This Walking Tour Guides You Through Houston's Downtown Tunnels
IN HOUSTON’S DOWNTOWN tunnels on a recent morning, John Czach planned to cover approximately five miles with a group of urban hikers before the lunch crowd descended.
The pace would be quick as the group explored the nooks and crannies that would reveal interesting bits of Houston history.
As organizer of a MeetUp group called Houston Urban Trekkers, Czach, 61, typically leads hikes through the forested trails of Memorial Park or the scenic areas of Tanglewood. But a few years ago, after his co-organizer suggested he plan a route through the tunnels, Czach created a hybrid hiking/history tour that never fails to fascinate transplants and native Houstonians alike.
“There’s cool stuff down there,” said Czach, a volunteer at the Houston Museum of Natural Science and native Houstonian history buff, with an eclectic collection of local maps, newspapers, and political ads to prove it. “I tell people that I do hikes in the tunnels, and some don’t know the tunnels exist.”

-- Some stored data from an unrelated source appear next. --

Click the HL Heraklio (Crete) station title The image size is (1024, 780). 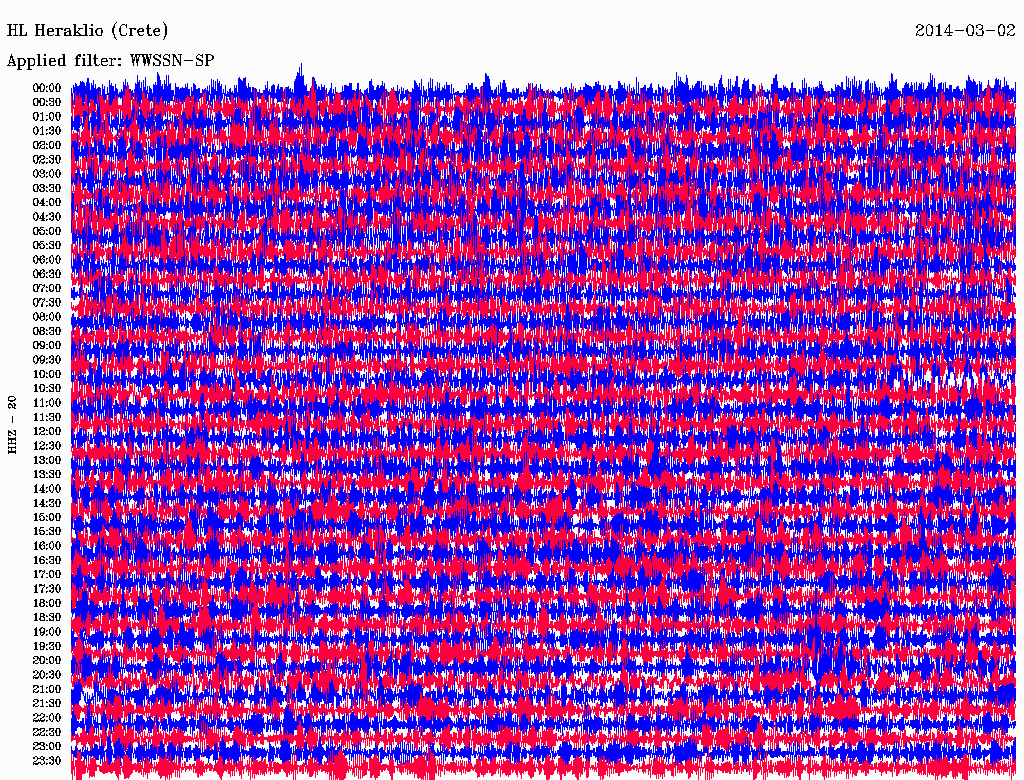point(88,31)
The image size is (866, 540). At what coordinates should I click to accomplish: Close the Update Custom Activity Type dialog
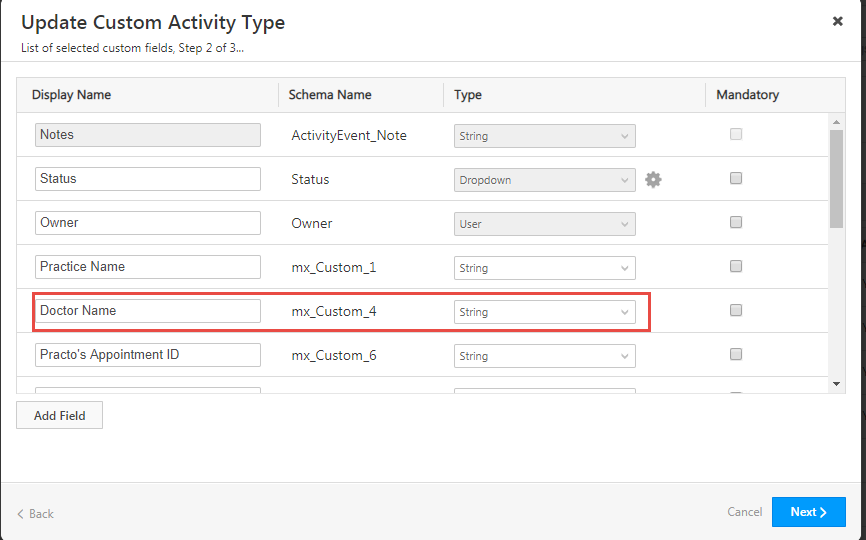click(x=837, y=21)
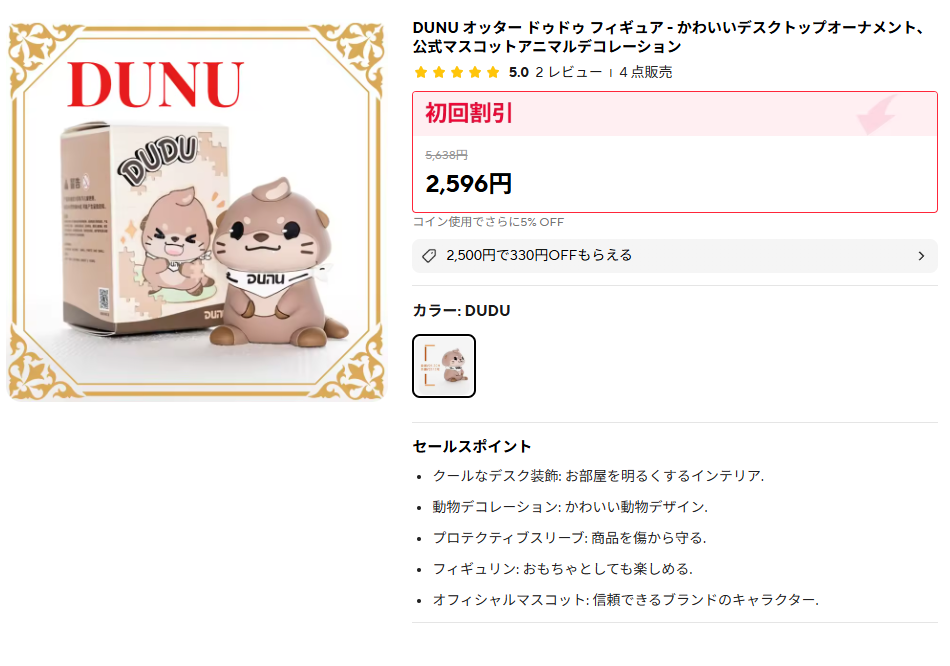Click the 2,596円 discounted price
This screenshot has height=666, width=950.
point(469,184)
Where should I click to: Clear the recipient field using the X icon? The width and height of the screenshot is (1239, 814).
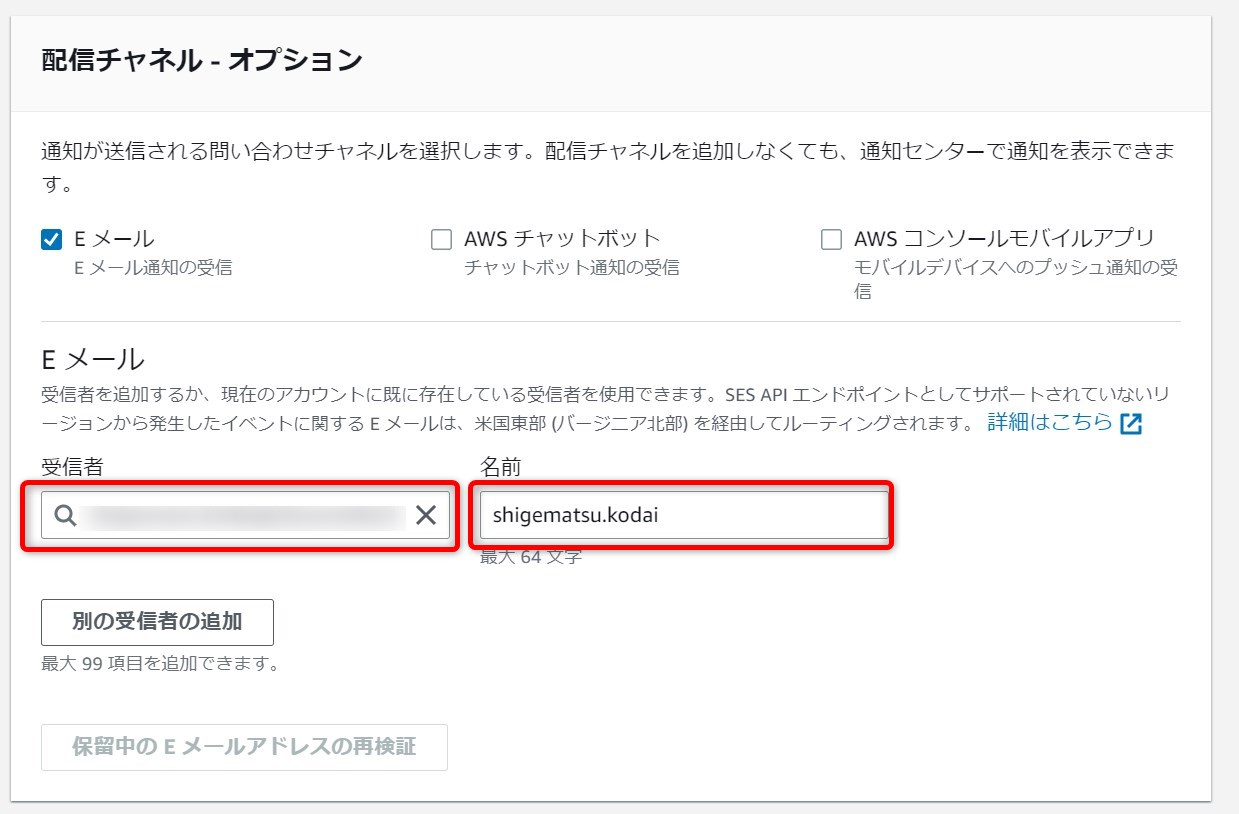point(424,516)
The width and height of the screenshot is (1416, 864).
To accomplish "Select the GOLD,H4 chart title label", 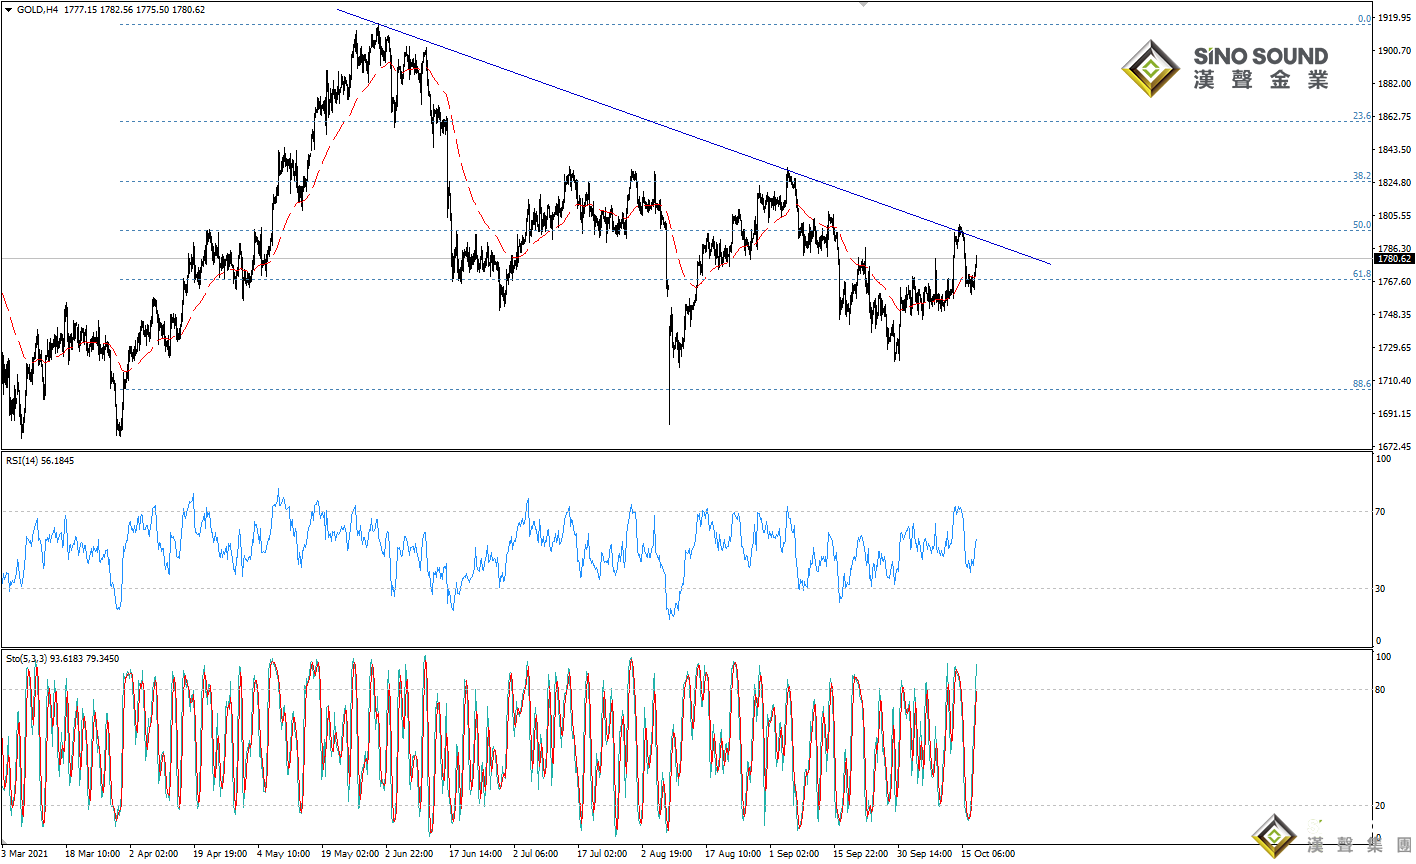I will [37, 10].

Built in the 1960s to link buildings and garages and shield downtown workers from Houston’s brutal heat, today the tunnels run roughly seven miles, connecting 95 city blocks, 24 buildings, and countless restaurants and shops. Czach views them as enclosed trails, and he isn’t wrong: They’re perfectly conducive to the brisk, 18-minute miles he likes to maintain as he leads groups of roughly six to 12 people—some regulars, some simply curious—on his expeditions. The underground hikes, offered several times a year, are free.
“John knows so much about Houston,” said Suzanne Risley, a fellow hiker and high school history teacher who regularly goes out with the Urban Trekkers. “Whenever he’s leading a hike, you know you’re going to learn something.”

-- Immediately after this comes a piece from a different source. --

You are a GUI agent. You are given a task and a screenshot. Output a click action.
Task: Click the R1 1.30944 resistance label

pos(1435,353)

Czach’s routes incorporate long stretches of walking and plenty of stairs. He takes special care to pop into Houston’s historical buildings to note their architecture, discuss the wealthy businessmen and women who helped build them, and point out artwork that displays both Houston and Texas history.
“People tell me I am very high-energy,” said Czach, whose late father once worked as a chef for the old Shamrock Hotel and the River Oaks Country Club.
After a speed walk past coffee shops through the North Travis tunnel, Czach led hikers to the JP Morgan Chase Bank Building, still known to many as Texas Commerce Bank. In the lobby the hikers stopped in front of eight preserved painted frescoes depicting scenes from Texas history, including the region’s Native Americans circa-1500 and the fall of the Alamo in 1836.
Over in the tunnel below the Esperson Building, named after the Danish immigrant who established Invincible Oil in Texas in 1905, a new photo exhibit traces its unique history. The only building in downtown Houston with Italian Renaissance architecture, it was constructed in 1927 by Niels Esperson’s wife, Mellie. “She later built a shorter annex to symbolize her and her husband standing side by side,” Czach explained.
Breezing by a mural of the first moon landing, Czach led hikers to a series of framed photos that commemorate the 1903 Jesse H. Jones Lumber Company, constructed on the corner of Main and McKinney streets, and the historic Carnegie Library and First Presbyterian Church.
In a short section under the Alley Theatre garage, Czach pointed out water damage from Hurricane Harvey and, elsewhere, the submarine doors installed in the tunnels to help prevent flooding.
As the hikers walked a particularly long stretch, sipping from their water bottles, Czach reminisced about paying $45 for scalped tickets to a Rolling Stones concert at the Sam Houston Coliseum in 1978. Tom Peacock, himself an organizer for the Houston Area Trails & More group, remembered getting David Bowie’s autograph at the Hyatt Regency Houston, where Bowie stayed during his Heroes tour.
Soon the sumptuous smells of lunch hour began to waft through the tunnels, and the group emerged to ground level, having walked 4.7 miles and 13,806 steps, according to Risley’s GPS.
Czach walked the group to the Julia Ideson Building, home to Houston’s first public library, but alas, it was closed. “Next time,” he promised.
As the hikers dispersed, Peacock marveled at Czach’s breadth of knowledge. “We share a love for the city,” he said. “That’s what it’s all about."